HCF of 5251, 1548 is 1 the largest number which exactly divides all the numbers i.e. where the remainder is zero. Let us get into the working of this example.
Consider we have numbers 5251, 1548 and we need to find the HCF of these numbers. To do so, we need to choose the largest integer first and then as per Euclid's Division Lemma a = bq + r where 0 ≤ r ≤ b
Highest common factor (HCF) of 5251, 1548 is 1.
HCF(5251, 1548) = 1
HCF of 5251, 1548 using Euclid's algorithm
Highest common factor or Highest common divisor (hcd) can be calculated by Euclid's algotithm.

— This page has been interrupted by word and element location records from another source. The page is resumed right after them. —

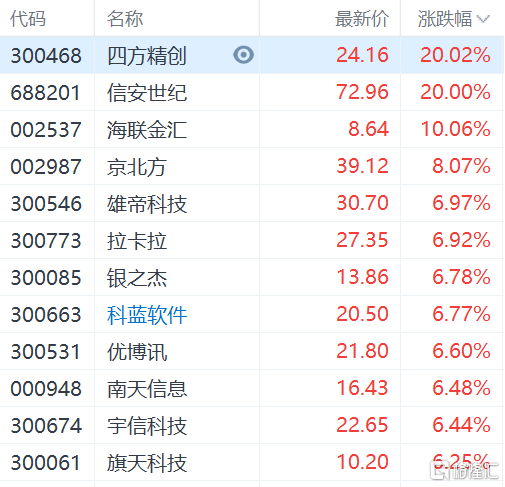Click the 代码 column header
Viewport: 505px width, 487px height.
(x=28, y=19)
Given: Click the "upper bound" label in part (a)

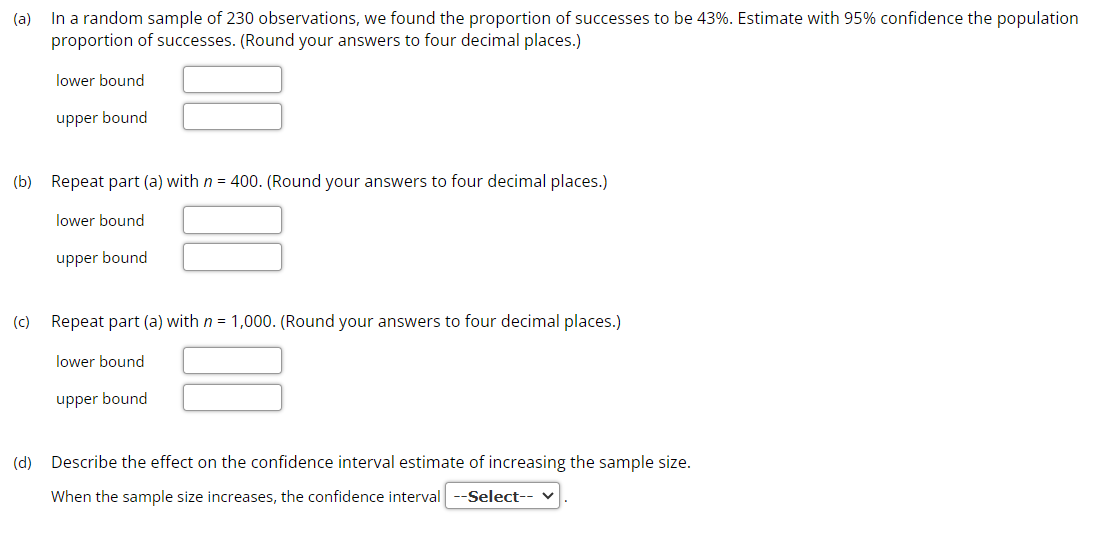Looking at the screenshot, I should pyautogui.click(x=101, y=117).
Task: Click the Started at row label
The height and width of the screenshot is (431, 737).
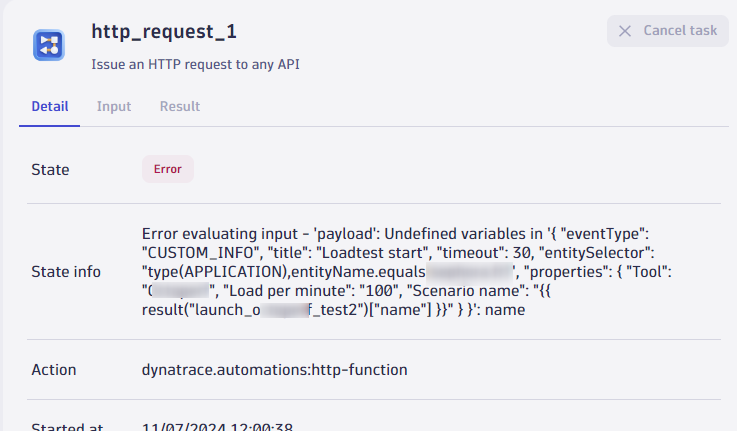Action: (x=67, y=427)
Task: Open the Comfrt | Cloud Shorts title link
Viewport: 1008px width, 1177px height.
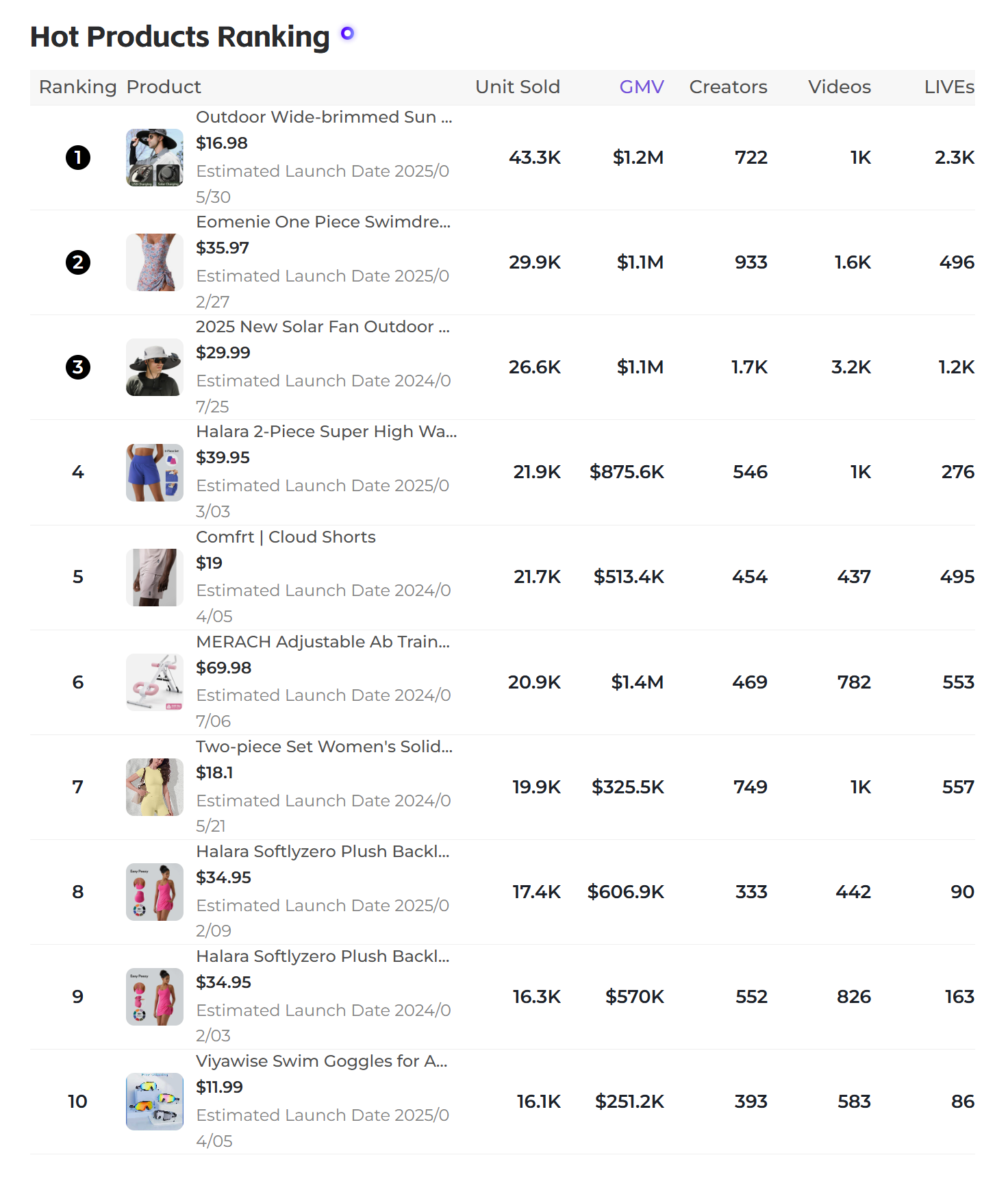Action: [286, 537]
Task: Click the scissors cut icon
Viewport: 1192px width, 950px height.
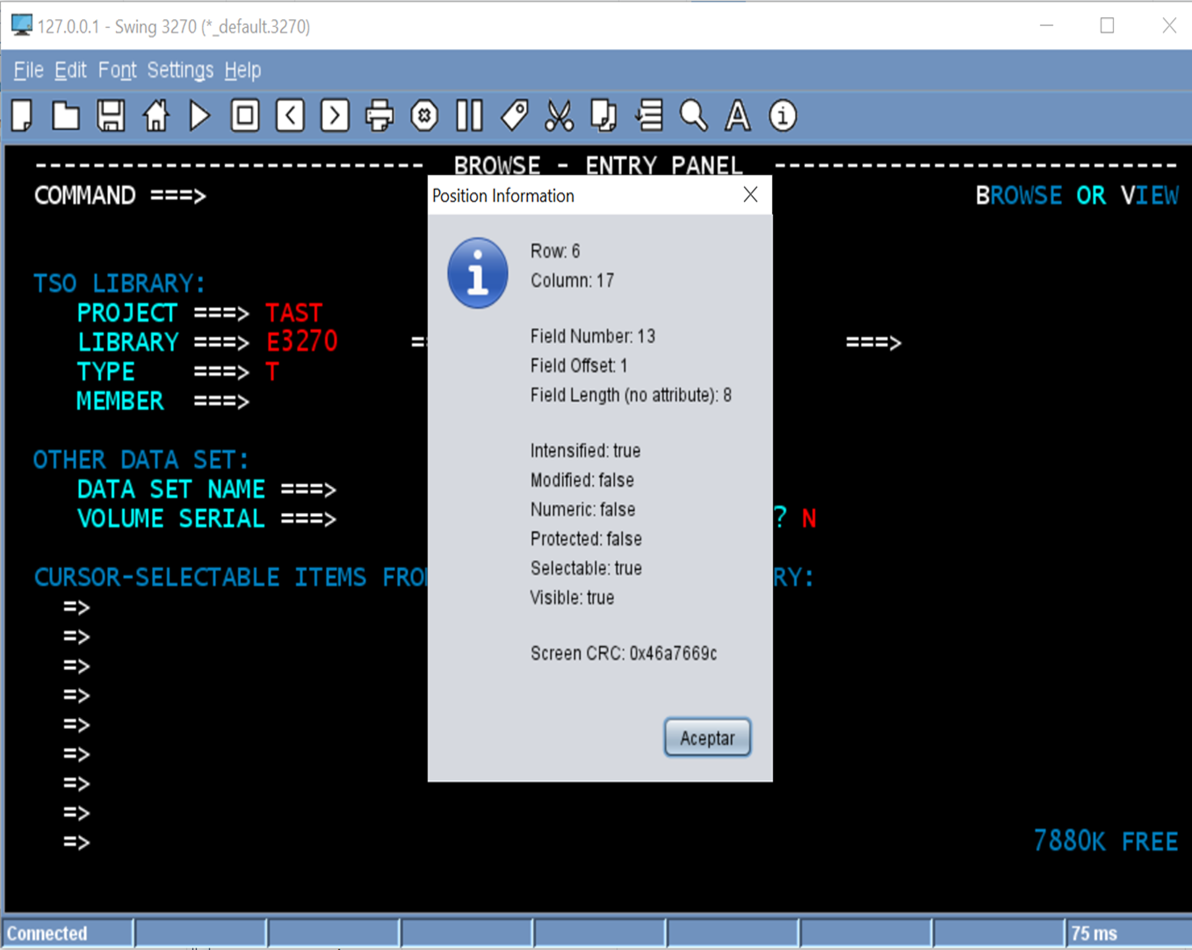Action: [559, 116]
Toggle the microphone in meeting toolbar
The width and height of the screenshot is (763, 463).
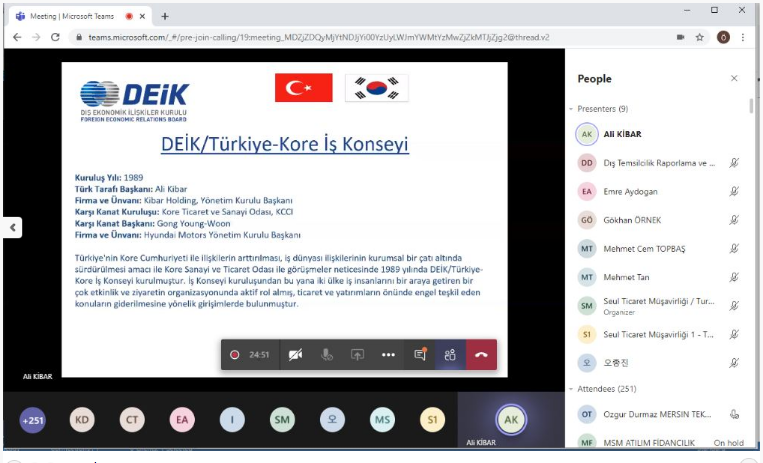326,355
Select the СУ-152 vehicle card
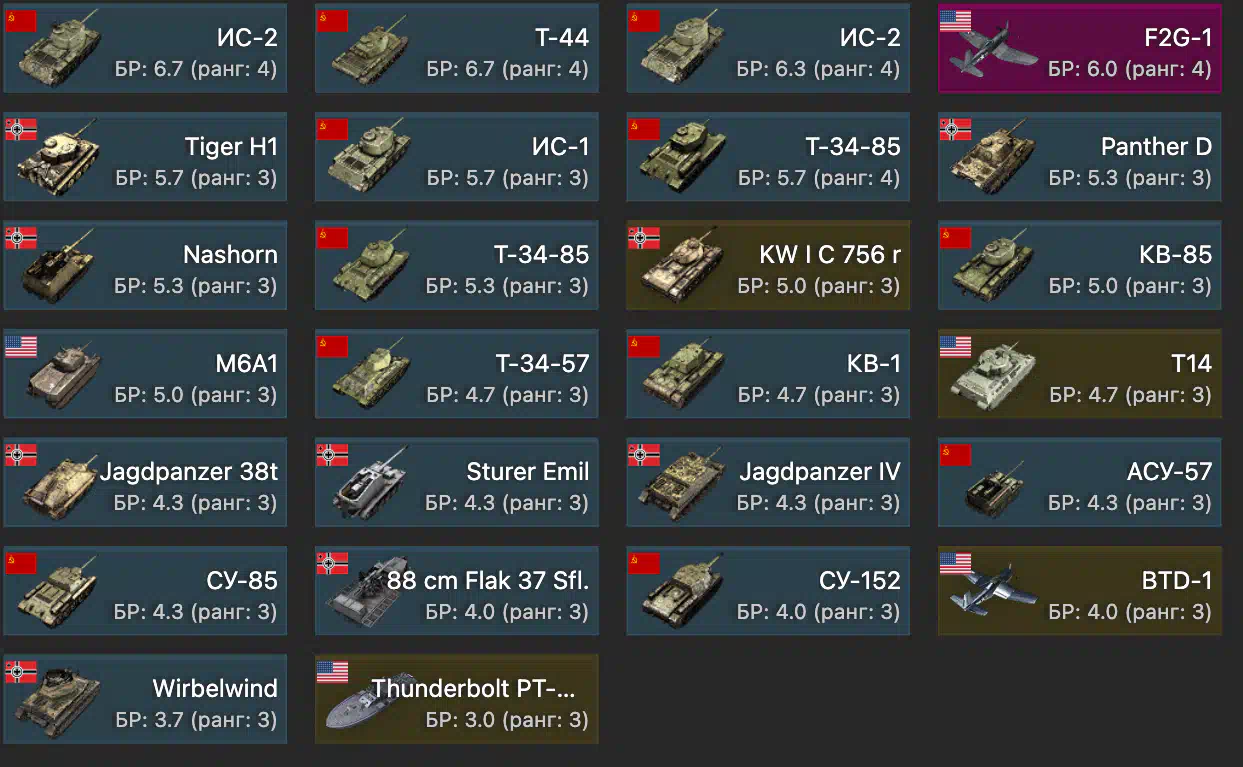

Highest common factor (HCF) of 5251, 1548 is 1.
Highest Common Factor of 5251,1548 is 1
Step 1: Since 5251 > 1548, we apply the division lemma to 5251 and 1548, to get
5251 = 1548 x 3 + 607
Step 2: Since the reminder 1548 ≠ 0, we apply division lemma to 607 and 1548, to get
1548 = 607 x 2 + 334
Step 3: We consider the new divisor 607 and the new remainder 334, and apply the division lemma to get
607 = 334 x 1 + 273
We consider the new divisor 334 and the new remainder 273,and apply the division lemma to get
334 = 273 x 1 + 61
We consider the new divisor 273 and the new remainder 61,and apply the division lemma to get
273 = 61 x 4 + 29
We consider the new divisor 61 and the new remainder 29,and apply the division lemma to get
61 = 29 x 2 + 3
We consider the new divisor 29 and the new remainder 3,and apply the division lemma to get
29 = 3 x 9 + 2
We consider the new divisor 3 and the new remainder 2,and apply the division lemma to get
3 = 2 x 1 + 1
We consider the new divisor 2 and the new remainder 1,and apply the division lemma to get
2 = 1 x 2 + 0
The remainder has now become zero, so our procedure stops. Since the divisor at this stage is 1, the HCF of 5251 and 1548 is 1
Notice that 1 = HCF(2,1) = HCF(3,2) = HCF(29,3) = HCF(61,29) = HCF(273,61) = HCF(334,273) = HCF(607,334) = HCF(1548,607) = HCF(5251,1548) .
HCF using Euclid's Algorithm Calculation Examples
Here are some samples of HCF using Euclid's Algorithm calculations.
Frequently Asked Questions on HCF of 5251, 1548 using Euclid's Algorithm
1. What is the Euclid division algorithm?
Answer: Euclid's Division Algorithm is a technique to compute the Highest Common Factor (HCF) of given positive integers.
2. what is the HCF of 5251, 1548?
Answer: HCF of 5251, 1548 is 1 the largest number that divides all the numbers leaving a remainder zero.
3. How to find HCF of 5251, 1548 using Euclid's Algorithm?
Answer: For arbitrary numbers 5251, 1548 apply Euclid’s Division Lemma in succession until you obtain a remainder zero. HCF is the remainder in the last but one step.